Everything in the data below is left aside except the lines from the one containing "You are a GUI" through the one containing "The height and"; repeat those exactly.

§ DATA EXTRACTS:
BEGIN
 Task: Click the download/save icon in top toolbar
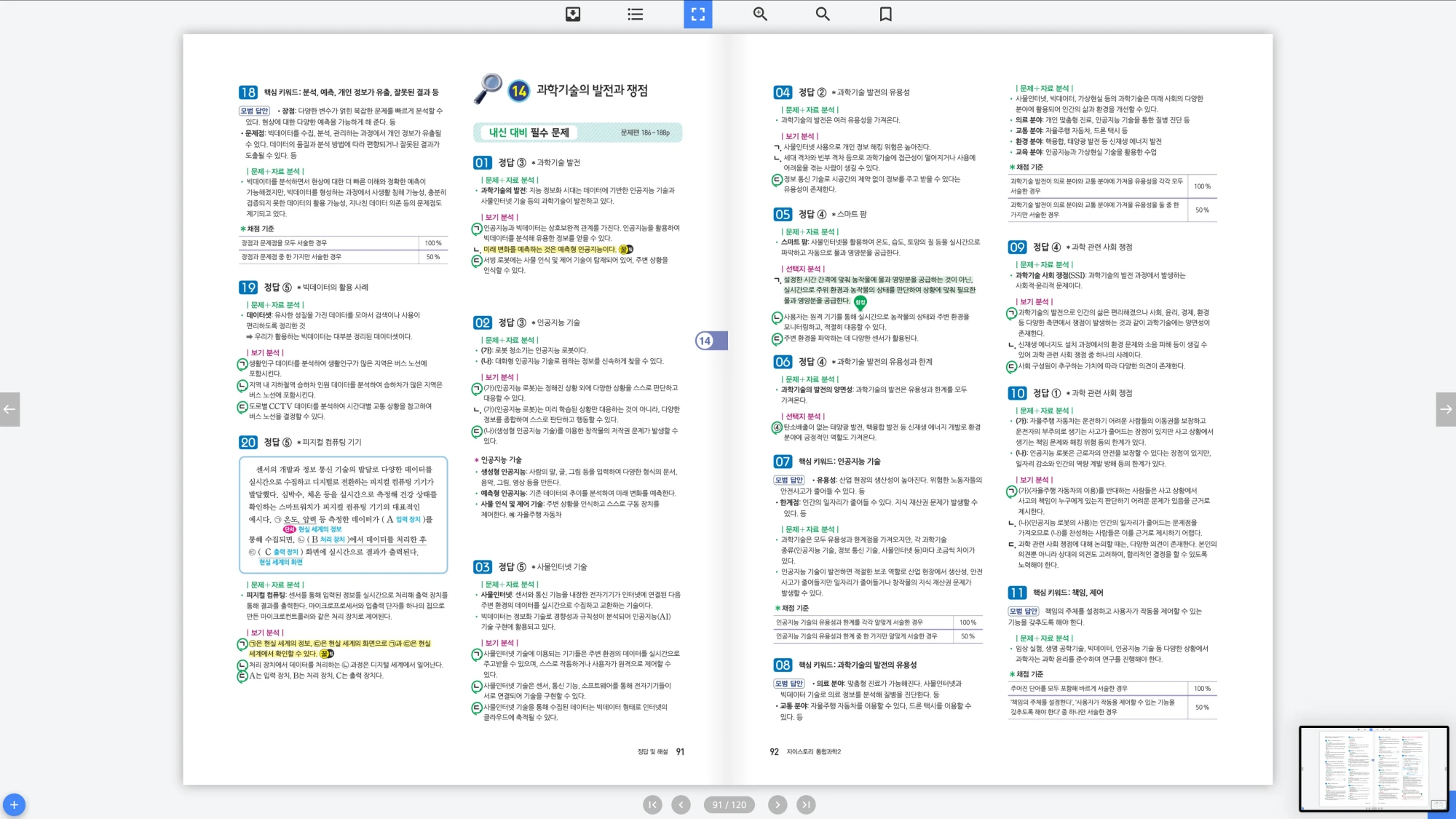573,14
END
BEGIN
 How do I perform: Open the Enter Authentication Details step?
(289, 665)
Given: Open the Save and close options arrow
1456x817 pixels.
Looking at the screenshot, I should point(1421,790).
END
BEGIN
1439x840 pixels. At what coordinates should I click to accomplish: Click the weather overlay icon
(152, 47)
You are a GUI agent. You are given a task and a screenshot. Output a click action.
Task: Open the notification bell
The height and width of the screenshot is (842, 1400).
END
§ EXERCISE SOLUTION:
You are a GUI agent. You are given a task and a screenshot. Output a click action.
Task: Open the notification bell
The height and width of the screenshot is (842, 1400).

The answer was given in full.